Next clean up your the files that were created:

>>> res.cleanUp()

Tips and tricks when writing applications controllers

One of the most useful features of application controller object when building and debugging is the HALT_EXEC parameter that can be passed to the constructor. This will cause the program to halt just before executing, and print the command that would have been run. For example:

>>> fdb = minimal_formatdb.MinimalFormatDb(HALT_EXEC=True)
>>> res = fdb('/home/pycogent_user/PyCogent/doc/data/refseqs.fasta')
[Traceback omitted]
Halted exec with command:
cd "/home/pycogent_user/"; formatdb -o T -i "/home/pycogent_user/PyCogent/doc/data/refseqs.fasta" -p F > "/tmp/tmpBpMUXE0ksEhzIZA1SSbS.txt" 2> "/tmp/tmpSKc0PRhTl47SZfkxY0g1.txt"

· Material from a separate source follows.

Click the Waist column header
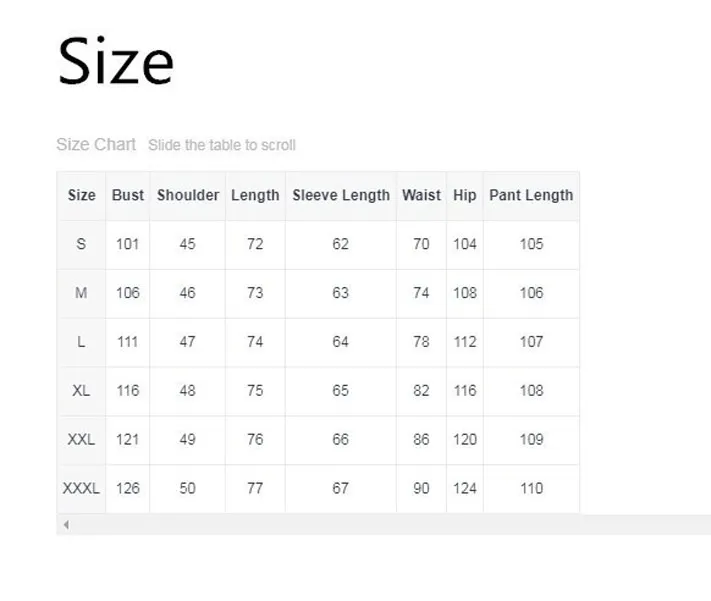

You can then leave the interpreter and paste this command onto the command line, and see directly what happens if this command is called. It’s usually useful to remove the stdout and stderr redirects (i.e., everything after and including the first >). For example:

cd "/home/pycogent_user/"; formatdb -o T -i "/home/pycogent_user/PyCogent/doc/data/refseqs.fasta"